You knew my name, but I felt like I didn’t know myself until today. Previously, I settled on branding myself around my own name. While “Michelle Varinata” sounded unique, it wasn’t easy to spell out my last name nor was it distinct enough from anyone else who wants to use their name as their form of branding themselves. On top of that, I felt like my own name for a blog didn’t have much of a personality.
Finding a name was not an easy journey. Initially, I wanted to rename it after two of my favorite fabrics: velvet and suede. Then, I thought of using my own hashtag #LivinLaVariNaDah, but that kinda made my blog sound juvenile or some Sophia Amoruso wannabe had I settled with that one. All of a sudden, a random thought slipped in.
When I was a kid, I always ate a slice of cake for dessert. It was fragrant and sweet, but not sugary. As I squinted my eyes, I saw thin yellow and brown stripes. “What is this?” I asked. My mom said, “This is kueh lapis.” I pried my fork into the cake, then realized that it was layered. This kind of cake was something that I couldn’t find anywhere else outside of Indonesia. It was a traditional dessert that my dad had to bring from Jakarta to Singapore.

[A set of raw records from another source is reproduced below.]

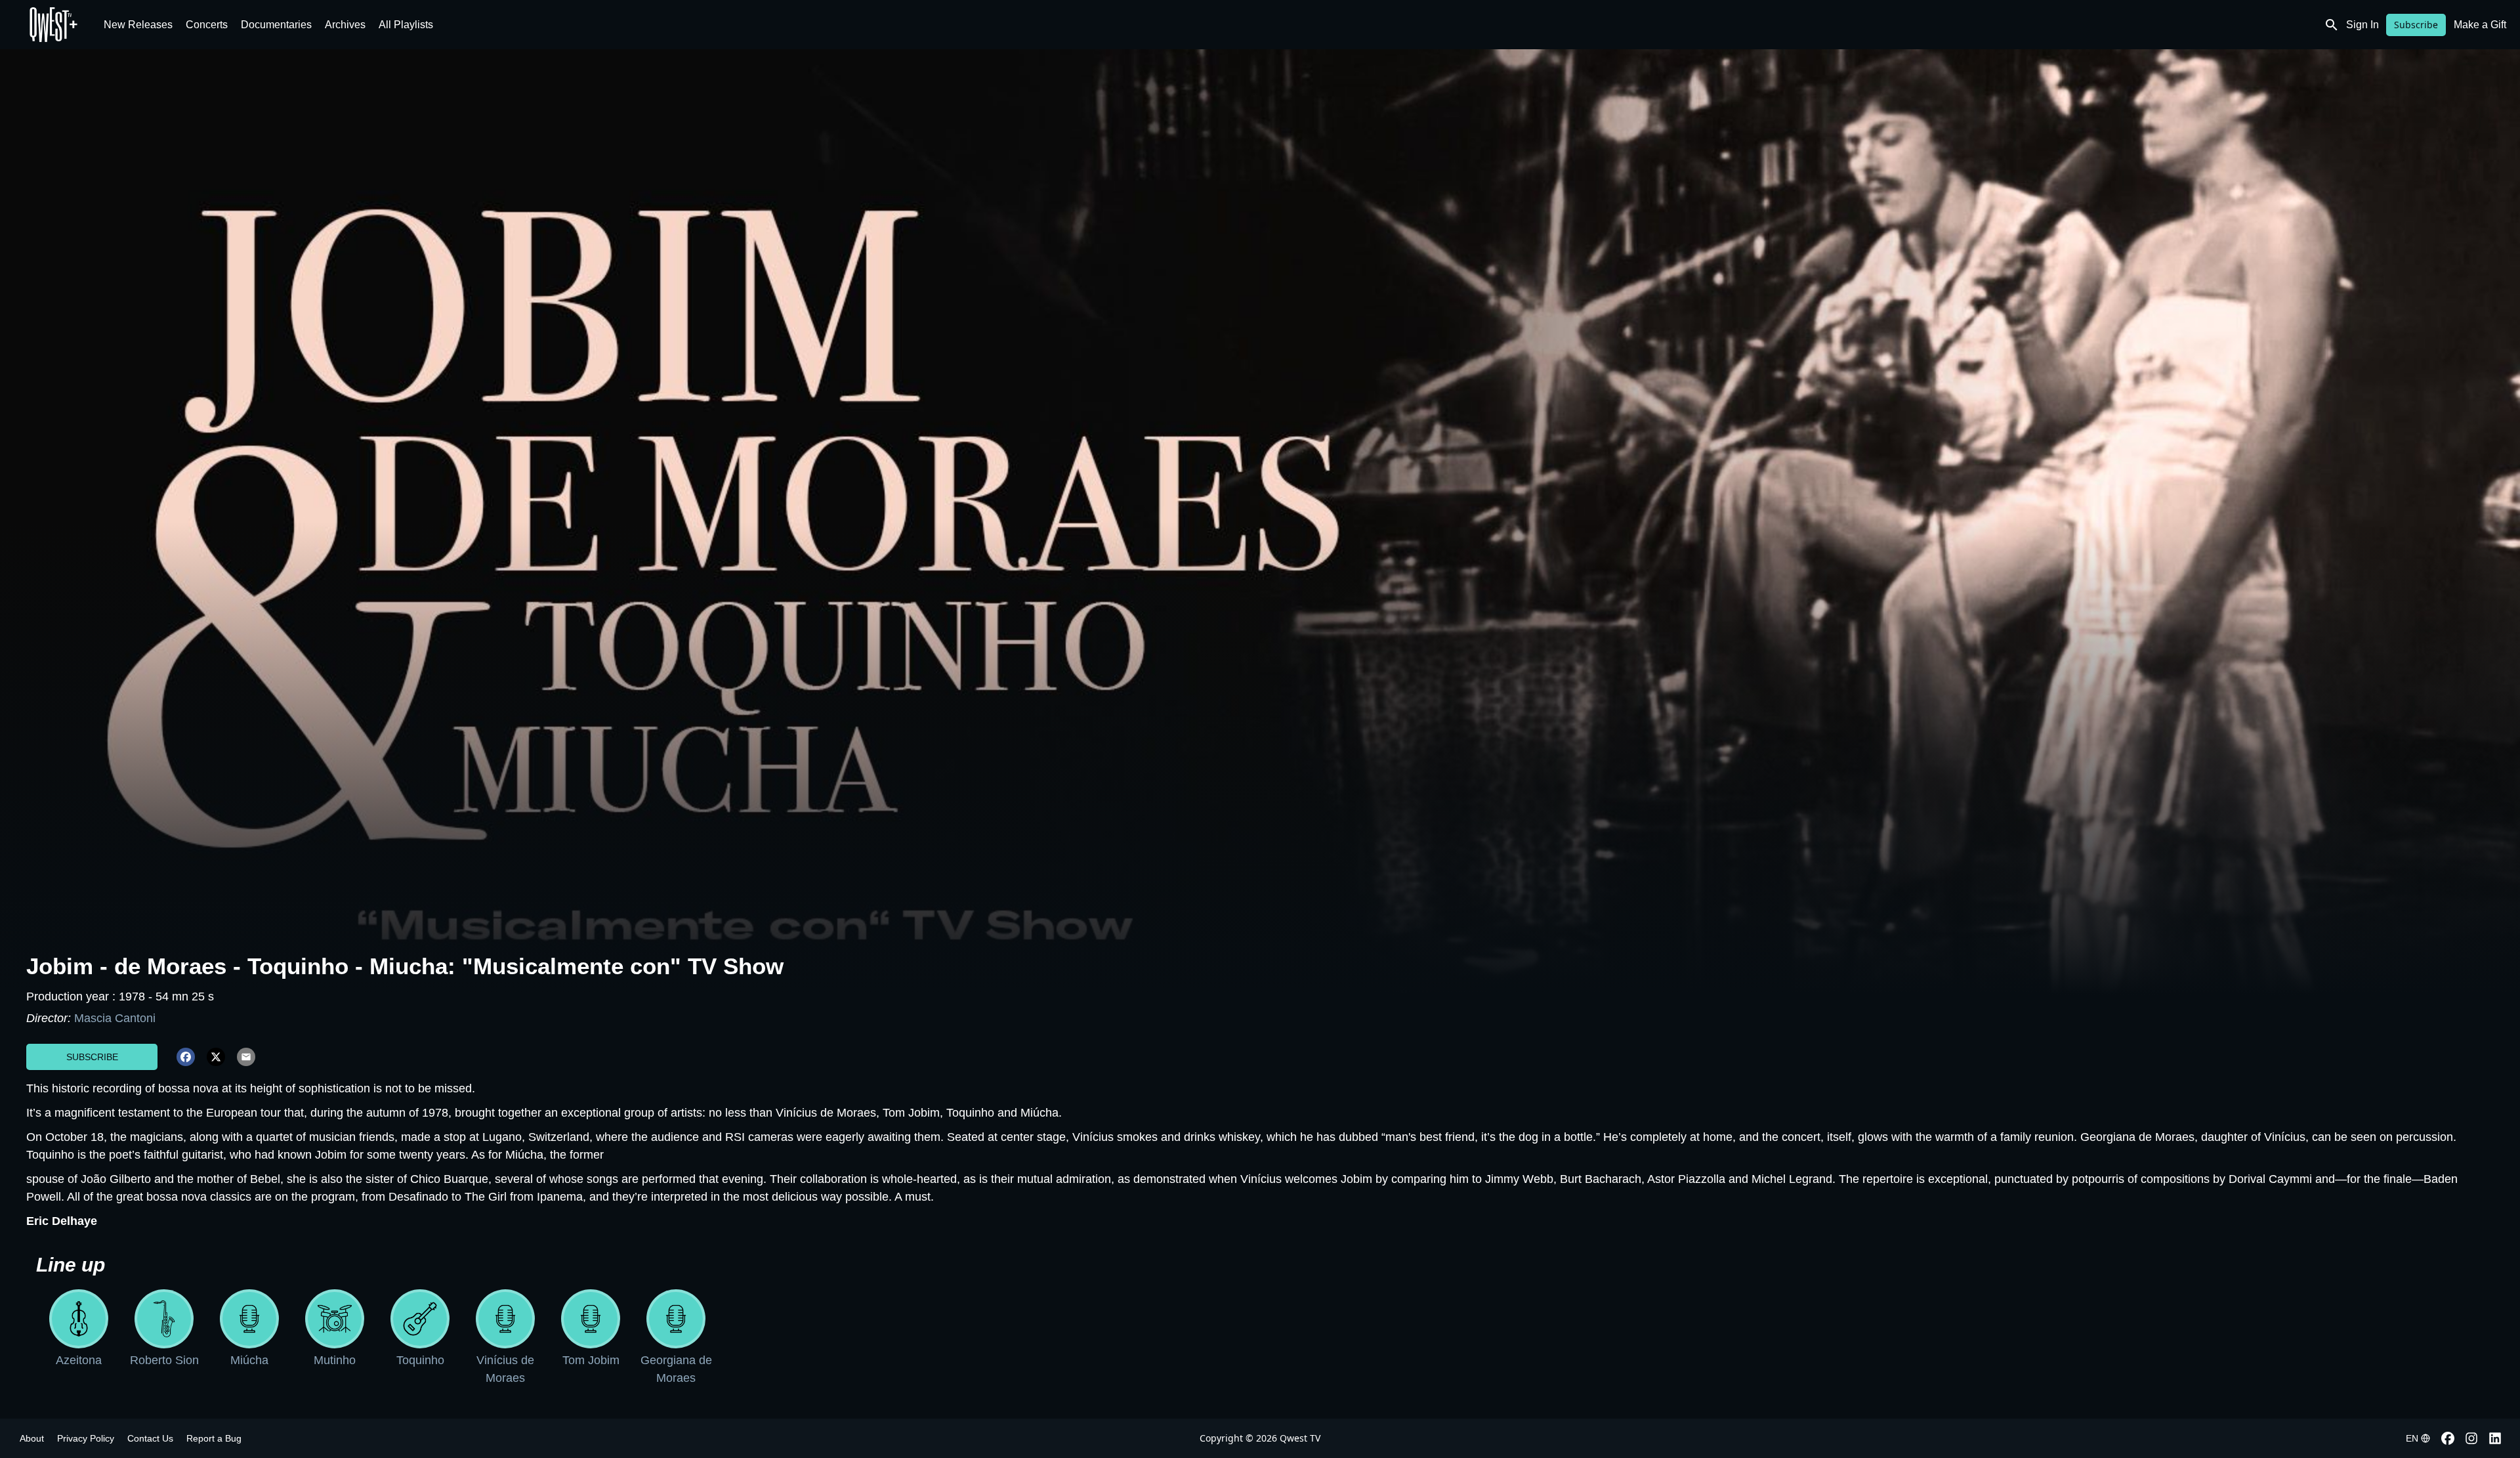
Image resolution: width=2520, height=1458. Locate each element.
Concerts (207, 24)
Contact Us (150, 1438)
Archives (345, 24)
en (2412, 1438)
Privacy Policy (85, 1438)
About (32, 1438)
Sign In (2362, 24)
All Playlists (406, 24)
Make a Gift (2480, 24)
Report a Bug (214, 1438)
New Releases (138, 24)
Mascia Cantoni (115, 1018)
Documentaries (276, 24)
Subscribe (2416, 24)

Although I ain’t a foodie, just thinking about that cake made me want to embrace my roots. Long before I moved to Singapore, I was actually born in Jakarta. I only spent the first five years of my life there. Honestly, I could barely remember what those early years were like. As I grew up, the disconnect from my Indonesian heritage and my identity was greater. Anytime I mentioned that I was originally from Indonesia, people would just say that we’re too materialistic, dishonest, narrow-minded, lazy and unoriginal. Hearing those things felt mosquito bites that stung. I had to say that I was from Singapore since it generally had a better reputation than Indonesia. Even though I spent the majority of my life on the island, it was complicated being a third culture kid as I felt torn about choosing between two countries as my national label.
Looking back into the memories of eating kueh lapis, I began to see myself in a new light. Rather than hiding my Indonesian heritage, I finally look at myself as a child of the archipelago. Laying a claim to a cultural identity is one thing, but actually having the ownership of it is another thing: it’s empowering!
Today, it will be called Lapis and Layers.